• Records for this exercise:
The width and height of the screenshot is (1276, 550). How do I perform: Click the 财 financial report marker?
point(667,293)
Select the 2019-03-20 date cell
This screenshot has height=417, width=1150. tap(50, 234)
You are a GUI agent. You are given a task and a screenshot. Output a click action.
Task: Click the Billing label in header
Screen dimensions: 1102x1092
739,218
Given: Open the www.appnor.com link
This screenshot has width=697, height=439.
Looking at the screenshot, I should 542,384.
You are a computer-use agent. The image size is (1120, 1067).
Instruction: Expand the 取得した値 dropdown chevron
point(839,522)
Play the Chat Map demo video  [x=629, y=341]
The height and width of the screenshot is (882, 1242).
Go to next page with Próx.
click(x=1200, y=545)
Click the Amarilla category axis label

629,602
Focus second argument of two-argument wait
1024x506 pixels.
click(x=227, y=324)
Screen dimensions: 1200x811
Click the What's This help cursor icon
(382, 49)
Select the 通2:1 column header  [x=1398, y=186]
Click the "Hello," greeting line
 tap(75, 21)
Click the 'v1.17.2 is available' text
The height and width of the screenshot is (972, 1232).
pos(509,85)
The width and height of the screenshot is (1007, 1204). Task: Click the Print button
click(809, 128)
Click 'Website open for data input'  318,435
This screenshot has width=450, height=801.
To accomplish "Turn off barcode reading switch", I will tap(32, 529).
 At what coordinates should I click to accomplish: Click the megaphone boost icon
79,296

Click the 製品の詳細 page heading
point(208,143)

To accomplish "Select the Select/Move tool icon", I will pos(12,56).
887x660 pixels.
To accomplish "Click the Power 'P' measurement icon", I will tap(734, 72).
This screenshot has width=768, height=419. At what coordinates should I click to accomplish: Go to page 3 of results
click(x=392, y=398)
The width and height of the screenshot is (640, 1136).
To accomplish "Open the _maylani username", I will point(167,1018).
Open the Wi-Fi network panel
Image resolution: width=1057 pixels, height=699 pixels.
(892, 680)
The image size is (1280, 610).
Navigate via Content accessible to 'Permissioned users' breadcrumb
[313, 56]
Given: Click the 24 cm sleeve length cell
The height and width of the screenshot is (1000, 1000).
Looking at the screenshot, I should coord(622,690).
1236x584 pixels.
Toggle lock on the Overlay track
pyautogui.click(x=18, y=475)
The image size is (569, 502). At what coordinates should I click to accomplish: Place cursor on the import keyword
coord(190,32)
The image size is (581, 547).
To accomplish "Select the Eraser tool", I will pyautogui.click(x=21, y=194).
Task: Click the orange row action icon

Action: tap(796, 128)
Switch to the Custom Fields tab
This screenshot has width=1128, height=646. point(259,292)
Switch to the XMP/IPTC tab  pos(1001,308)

• Exercise aim: Copy the entries above exactly. Miss none of them.

• Expected answer:
The width and height of the screenshot is (1276, 550). How do I perform: Click the 财 financial report marker?
point(667,293)
Select the 2019-03-20 date cell
This screenshot has height=417, width=1150. tap(50, 234)
You are a GUI agent. You are given a task and a screenshot. Output a click action.
Task: Click the Billing label in header
Screen dimensions: 1102x1092
739,218
Given: Open the www.appnor.com link
This screenshot has width=697, height=439.
Looking at the screenshot, I should 542,384.
You are a computer-use agent. The image size is (1120, 1067).
Instruction: Expand the 取得した値 dropdown chevron
point(839,522)
Play the Chat Map demo video  [x=629, y=341]
The height and width of the screenshot is (882, 1242).
Go to next page with Próx.
click(x=1200, y=545)
Click the Amarilla category axis label

629,602
Focus second argument of two-argument wait
1024x506 pixels.
click(x=227, y=324)
Screen dimensions: 1200x811
Click the What's This help cursor icon
(382, 49)
Select the 通2:1 column header  [x=1398, y=186]
Click the "Hello," greeting line
 tap(75, 21)
Click the 'v1.17.2 is available' text
The height and width of the screenshot is (972, 1232).
pos(509,85)
The width and height of the screenshot is (1007, 1204). Task: Click the Print button
click(809, 128)
Click 'Website open for data input'  318,435
This screenshot has width=450, height=801.
To accomplish "Turn off barcode reading switch", I will tap(32, 529).
 At what coordinates should I click to accomplish: Click the megaphone boost icon
79,296

Click the 製品の詳細 page heading
point(208,143)

To accomplish "Select the Select/Move tool icon", I will pos(12,56).
887x660 pixels.
To accomplish "Click the Power 'P' measurement icon", I will tap(734, 72).
This screenshot has width=768, height=419. At what coordinates should I click to accomplish: Go to page 3 of results
click(x=392, y=398)
The width and height of the screenshot is (640, 1136).
To accomplish "Open the _maylani username", I will point(167,1018).
Open the Wi-Fi network panel
Image resolution: width=1057 pixels, height=699 pixels.
(892, 680)
The image size is (1280, 610).
Navigate via Content accessible to 'Permissioned users' breadcrumb
[313, 56]
Given: Click the 24 cm sleeve length cell
The height and width of the screenshot is (1000, 1000).
Looking at the screenshot, I should coord(622,690).
1236x584 pixels.
Toggle lock on the Overlay track
pyautogui.click(x=18, y=475)
The image size is (569, 502). At what coordinates should I click to accomplish: Place cursor on the import keyword
coord(190,32)
The image size is (581, 547).
To accomplish "Select the Eraser tool", I will pyautogui.click(x=21, y=194).
Task: Click the orange row action icon

Action: tap(796, 128)
Switch to the Custom Fields tab
This screenshot has width=1128, height=646. point(259,292)
Switch to the XMP/IPTC tab  pos(1001,308)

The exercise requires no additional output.